Your assignment. Nothing may be changed. Give the entries below again exactly.
[Opening Provided entries section]
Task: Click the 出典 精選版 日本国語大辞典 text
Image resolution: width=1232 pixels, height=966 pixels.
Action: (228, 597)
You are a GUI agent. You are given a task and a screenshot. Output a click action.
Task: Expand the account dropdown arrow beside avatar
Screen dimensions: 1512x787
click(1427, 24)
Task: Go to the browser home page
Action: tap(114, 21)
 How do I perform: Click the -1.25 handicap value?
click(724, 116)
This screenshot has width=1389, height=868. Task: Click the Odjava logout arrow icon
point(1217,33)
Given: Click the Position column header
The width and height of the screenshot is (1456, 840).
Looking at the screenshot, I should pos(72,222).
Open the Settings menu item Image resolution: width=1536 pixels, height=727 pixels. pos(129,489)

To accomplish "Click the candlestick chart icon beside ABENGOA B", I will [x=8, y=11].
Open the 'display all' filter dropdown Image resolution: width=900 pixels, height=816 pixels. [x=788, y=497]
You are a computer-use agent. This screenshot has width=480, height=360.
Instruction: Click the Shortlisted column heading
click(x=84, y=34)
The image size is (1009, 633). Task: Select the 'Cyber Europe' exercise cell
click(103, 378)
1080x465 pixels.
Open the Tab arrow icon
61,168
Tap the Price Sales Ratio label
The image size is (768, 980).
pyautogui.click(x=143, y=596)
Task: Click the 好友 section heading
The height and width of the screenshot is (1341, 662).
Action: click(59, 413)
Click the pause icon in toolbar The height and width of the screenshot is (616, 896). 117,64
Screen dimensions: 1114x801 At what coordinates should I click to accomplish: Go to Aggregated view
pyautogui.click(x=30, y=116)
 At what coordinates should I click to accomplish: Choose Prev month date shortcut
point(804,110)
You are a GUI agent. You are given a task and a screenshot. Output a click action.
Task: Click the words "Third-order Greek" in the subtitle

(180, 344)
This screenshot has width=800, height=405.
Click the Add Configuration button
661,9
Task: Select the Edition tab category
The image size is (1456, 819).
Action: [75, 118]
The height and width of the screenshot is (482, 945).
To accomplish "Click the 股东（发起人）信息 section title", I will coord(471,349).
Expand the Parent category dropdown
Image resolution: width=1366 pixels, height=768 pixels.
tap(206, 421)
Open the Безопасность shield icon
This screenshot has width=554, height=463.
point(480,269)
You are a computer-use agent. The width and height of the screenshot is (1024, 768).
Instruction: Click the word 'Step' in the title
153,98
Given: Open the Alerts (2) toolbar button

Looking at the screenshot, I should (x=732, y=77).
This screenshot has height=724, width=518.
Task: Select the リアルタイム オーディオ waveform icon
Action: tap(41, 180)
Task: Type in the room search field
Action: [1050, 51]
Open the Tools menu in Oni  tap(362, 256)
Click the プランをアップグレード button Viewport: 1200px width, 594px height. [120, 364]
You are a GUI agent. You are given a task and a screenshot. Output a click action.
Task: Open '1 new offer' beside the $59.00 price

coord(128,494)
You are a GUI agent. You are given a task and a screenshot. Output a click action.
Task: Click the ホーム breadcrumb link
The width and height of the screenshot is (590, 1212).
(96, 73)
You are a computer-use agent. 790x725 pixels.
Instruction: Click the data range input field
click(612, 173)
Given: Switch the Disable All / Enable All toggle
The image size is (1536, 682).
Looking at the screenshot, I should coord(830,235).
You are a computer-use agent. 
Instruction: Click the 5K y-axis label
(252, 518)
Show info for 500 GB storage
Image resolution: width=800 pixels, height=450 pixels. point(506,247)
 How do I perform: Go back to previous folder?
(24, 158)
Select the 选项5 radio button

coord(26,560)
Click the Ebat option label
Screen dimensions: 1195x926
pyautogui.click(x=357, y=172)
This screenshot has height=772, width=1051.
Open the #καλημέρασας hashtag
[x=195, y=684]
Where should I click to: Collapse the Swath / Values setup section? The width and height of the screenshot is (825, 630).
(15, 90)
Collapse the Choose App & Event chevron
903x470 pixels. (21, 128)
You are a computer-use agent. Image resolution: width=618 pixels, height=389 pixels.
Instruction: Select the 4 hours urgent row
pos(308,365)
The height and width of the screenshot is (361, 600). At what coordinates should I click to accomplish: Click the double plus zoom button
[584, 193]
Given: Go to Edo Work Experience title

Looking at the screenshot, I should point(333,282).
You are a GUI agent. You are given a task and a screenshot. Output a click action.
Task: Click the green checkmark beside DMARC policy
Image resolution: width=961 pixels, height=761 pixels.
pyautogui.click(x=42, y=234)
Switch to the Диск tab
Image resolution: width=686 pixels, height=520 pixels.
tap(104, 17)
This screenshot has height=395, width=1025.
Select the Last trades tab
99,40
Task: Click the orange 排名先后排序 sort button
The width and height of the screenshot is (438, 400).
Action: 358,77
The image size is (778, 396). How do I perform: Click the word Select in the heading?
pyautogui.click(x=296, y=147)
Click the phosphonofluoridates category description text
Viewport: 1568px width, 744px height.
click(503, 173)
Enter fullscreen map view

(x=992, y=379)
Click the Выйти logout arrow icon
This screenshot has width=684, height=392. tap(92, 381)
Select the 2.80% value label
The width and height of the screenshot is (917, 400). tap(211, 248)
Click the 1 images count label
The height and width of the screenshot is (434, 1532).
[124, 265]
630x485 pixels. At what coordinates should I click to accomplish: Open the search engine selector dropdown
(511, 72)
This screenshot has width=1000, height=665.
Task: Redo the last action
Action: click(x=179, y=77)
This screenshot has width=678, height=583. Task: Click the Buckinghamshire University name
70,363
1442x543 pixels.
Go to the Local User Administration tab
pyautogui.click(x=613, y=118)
[Closing Provided entries section]
Written solution.
Task: Click the 出典 精選版 日本国語大辞典 text
Image resolution: width=1232 pixels, height=966 pixels.
Action: (228, 597)
You are a GUI agent. You are given a task and a screenshot. Output a click action.
Task: Expand the account dropdown arrow beside avatar
Screen dimensions: 1512x787
click(1427, 24)
Task: Go to the browser home page
Action: tap(114, 21)
 How do I perform: Click the -1.25 handicap value?
click(724, 116)
This screenshot has width=1389, height=868. Task: Click the Odjava logout arrow icon
point(1217,33)
Given: Click the Position column header
The width and height of the screenshot is (1456, 840).
Looking at the screenshot, I should pos(72,222).
Open the Settings menu item Image resolution: width=1536 pixels, height=727 pixels. pos(129,489)

To accomplish "Click the candlestick chart icon beside ABENGOA B", I will [x=8, y=11].
Open the 'display all' filter dropdown Image resolution: width=900 pixels, height=816 pixels. [x=788, y=497]
You are a computer-use agent. This screenshot has width=480, height=360.
Instruction: Click the Shortlisted column heading
click(x=84, y=34)
The image size is (1009, 633). Task: Select the 'Cyber Europe' exercise cell
click(103, 378)
1080x465 pixels.
Open the Tab arrow icon
61,168
Tap the Price Sales Ratio label
The image size is (768, 980).
pyautogui.click(x=143, y=596)
Task: Click the 好友 section heading
The height and width of the screenshot is (1341, 662).
Action: click(59, 413)
Click the pause icon in toolbar The height and width of the screenshot is (616, 896). 117,64
Screen dimensions: 1114x801 At what coordinates should I click to accomplish: Go to Aggregated view
pyautogui.click(x=30, y=116)
 At what coordinates should I click to accomplish: Choose Prev month date shortcut
point(804,110)
You are a GUI agent. You are given a task and a screenshot. Output a click action.
Task: Click the words "Third-order Greek" in the subtitle

(180, 344)
This screenshot has width=800, height=405.
Click the Add Configuration button
661,9
Task: Select the Edition tab category
The image size is (1456, 819).
Action: [75, 118]
The height and width of the screenshot is (482, 945).
To accomplish "Click the 股东（发起人）信息 section title", I will coord(471,349).
Expand the Parent category dropdown
Image resolution: width=1366 pixels, height=768 pixels.
tap(206, 421)
Open the Безопасность shield icon
This screenshot has width=554, height=463.
point(480,269)
You are a computer-use agent. The width and height of the screenshot is (1024, 768).
Instruction: Click the word 'Step' in the title
153,98
Given: Open the Alerts (2) toolbar button

Looking at the screenshot, I should (x=732, y=77).
This screenshot has height=724, width=518.
Task: Select the リアルタイム オーディオ waveform icon
Action: tap(41, 180)
Task: Type in the room search field
Action: [1050, 51]
Open the Tools menu in Oni  tap(362, 256)
Click the プランをアップグレード button Viewport: 1200px width, 594px height. [120, 364]
You are a GUI agent. You are given a task and a screenshot. Output a click action.
Task: Open '1 new offer' beside the $59.00 price

coord(128,494)
You are a GUI agent. You are given a task and a screenshot. Output a click action.
Task: Click the ホーム breadcrumb link
The width and height of the screenshot is (590, 1212).
(96, 73)
You are a computer-use agent. 790x725 pixels.
Instruction: Click the data range input field
click(612, 173)
Given: Switch the Disable All / Enable All toggle
The image size is (1536, 682).
Looking at the screenshot, I should coord(830,235).
You are a computer-use agent. 
Instruction: Click the 5K y-axis label
(252, 518)
Show info for 500 GB storage
Image resolution: width=800 pixels, height=450 pixels. point(506,247)
 How do I perform: Go back to previous folder?
(24, 158)
Select the 选项5 radio button

coord(26,560)
Click the Ebat option label
Screen dimensions: 1195x926
pyautogui.click(x=357, y=172)
This screenshot has height=772, width=1051.
Open the #καλημέρασας hashtag
[x=195, y=684]
Where should I click to: Collapse the Swath / Values setup section? The width and height of the screenshot is (825, 630).
(15, 90)
Collapse the Choose App & Event chevron
903x470 pixels. (21, 128)
You are a computer-use agent. Image resolution: width=618 pixels, height=389 pixels.
Instruction: Select the 4 hours urgent row
pos(308,365)
The height and width of the screenshot is (361, 600). At what coordinates should I click to accomplish: Click the double plus zoom button
[584, 193]
Given: Go to Edo Work Experience title

Looking at the screenshot, I should point(333,282).
You are a GUI agent. You are given a task and a screenshot. Output a click action.
Task: Click the green checkmark beside DMARC policy
Image resolution: width=961 pixels, height=761 pixels.
pyautogui.click(x=42, y=234)
Switch to the Диск tab
Image resolution: width=686 pixels, height=520 pixels.
tap(104, 17)
This screenshot has height=395, width=1025.
Select the Last trades tab
99,40
Task: Click the orange 排名先后排序 sort button
The width and height of the screenshot is (438, 400).
Action: 358,77
The image size is (778, 396). How do I perform: Click the word Select in the heading?
pyautogui.click(x=296, y=147)
Click the phosphonofluoridates category description text
Viewport: 1568px width, 744px height.
click(503, 173)
Enter fullscreen map view

(x=992, y=379)
Click the Выйти logout arrow icon
This screenshot has width=684, height=392. tap(92, 381)
Select the 2.80% value label
The width and height of the screenshot is (917, 400). tap(211, 248)
Click the 1 images count label
The height and width of the screenshot is (434, 1532).
[124, 265]
630x485 pixels. At what coordinates should I click to accomplish: Open the search engine selector dropdown
(511, 72)
This screenshot has width=1000, height=665.
Task: Redo the last action
Action: click(x=179, y=77)
This screenshot has width=678, height=583. Task: Click the Buckinghamshire University name
70,363
1442x543 pixels.
Go to the Local User Administration tab
pyautogui.click(x=613, y=118)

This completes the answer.